Groundless Circuit Court Ruling Undermines Voting Rights Act in Multiple States
For more than 40 years, private individuals and groups have brought claims under Section 2 of the federal Voting Rights Act (VRA) to challenge discriminatory districts and ensure that voters of color have an equal opportunity to have their voices heard in our democracy.
Just this past term, in Allen v. Milligan, the U.S. Supreme Court affirmed a case brought by individual voters challenging racially discriminatory maps passed by the Alabama legislature. However, today a three-judge panel of the 8th Circuit of Appeals upheld a lower court decision over voting maps in Arkansas, ruling that private individuals and groups cannot bring lawsuits under Section 2.
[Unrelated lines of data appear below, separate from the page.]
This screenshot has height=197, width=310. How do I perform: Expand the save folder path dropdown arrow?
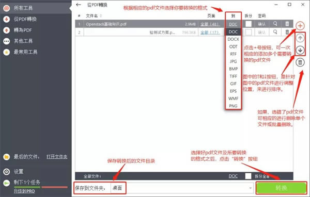[x=251, y=188]
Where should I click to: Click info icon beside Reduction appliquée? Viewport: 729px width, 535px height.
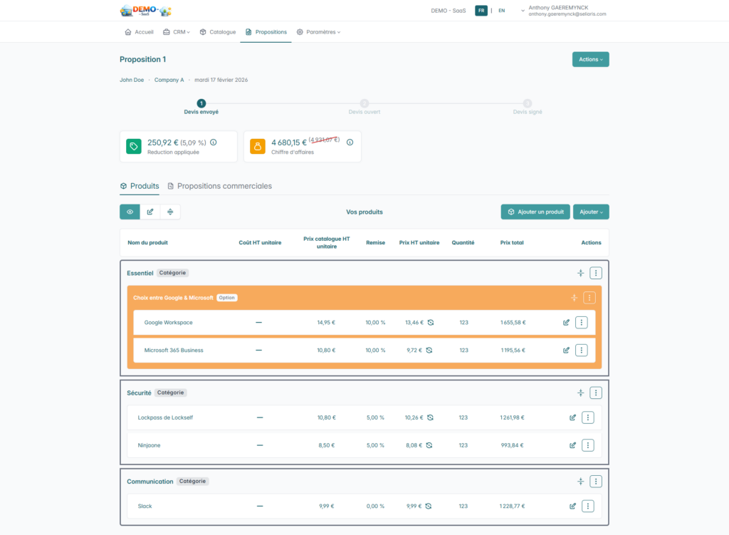pos(214,142)
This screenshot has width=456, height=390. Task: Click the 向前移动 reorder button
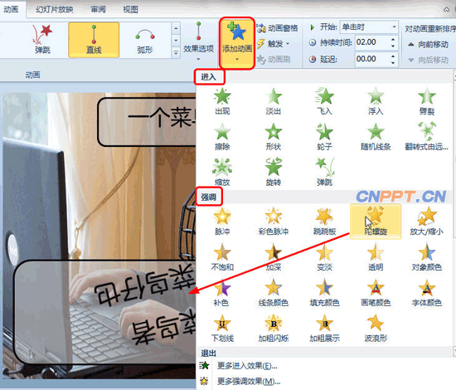click(x=428, y=45)
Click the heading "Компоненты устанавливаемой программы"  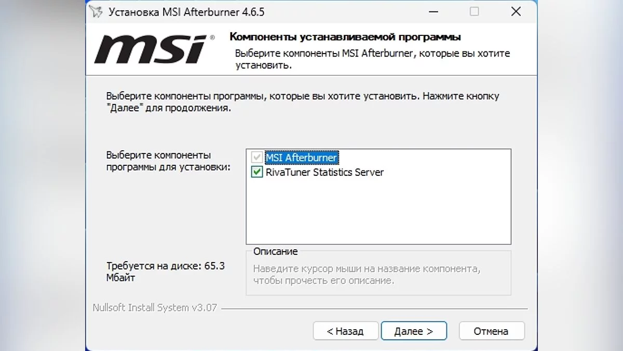[345, 37]
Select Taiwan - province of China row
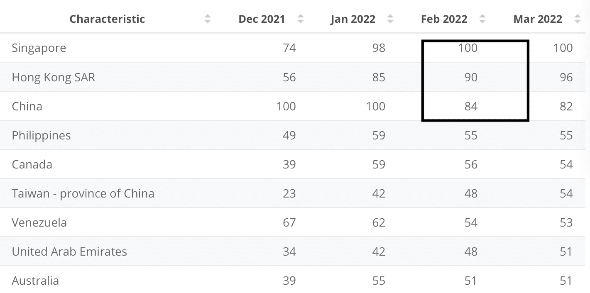 pos(83,193)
The 8th Circuit’s ruling contradicts more than 40 years of court decisions awarding relief to private litigants under the VRA and conflicts with the Supreme Court's recent decision in Allen v. Milligan. Moreover, the ruling is out of step with other circuits, including the Fifth Circuit, which just this month affirmed the right of private plaintiffs to bring claims under Section 2.
In response, Paul Smith, senior vice president of Campaign Legal Center, issued the following statement:
“Eliminating individual people's right to sue under Section 2 of the Voting Rights Act runs contrary to settled law, common sense and any basic concept of fairness: when the government discriminates against people, they should have a right to fight back in court.
If today’s erroneous ruling were to be upheld, it would have a significant impact on the rights of voters of color to challenge discriminatory redistricting maps. Private suits under the VRA are critical to ensuring that voters of color are able to secure fair maps and make their voices heard.
The fight is far from over. CLC will continue working alongside our partners to fight back against today’s clearly incorrect decision and make sure that voters of color can continue to use Section 2 of the Voting Rights Act to secure fair maps and make their voices heard in our democracy.”
CLC submitted a friend-of-the-court brief in the case decided today, Arkansas NAACP v. Arkansas, on behalf of former U.S. Department of Justice officials arguing that private lawsuits are critical to enforcing the VRA. Historically, the majority of Section 2 cases have been brought by private litigants — with thousands of litigants bringing such cases over the past few decades.
The Eighth Circuit's ruling — which applies to Arkansas, Iowa, Minnesota, Missouri, Nebraska, North Dakota and South Dakota — provides that only the Attorney General of the United States can bring lawsuits to challenge discriminatory maps under the VRA, though it leaves open the possibility that private groups can seek relief under other federal statutes.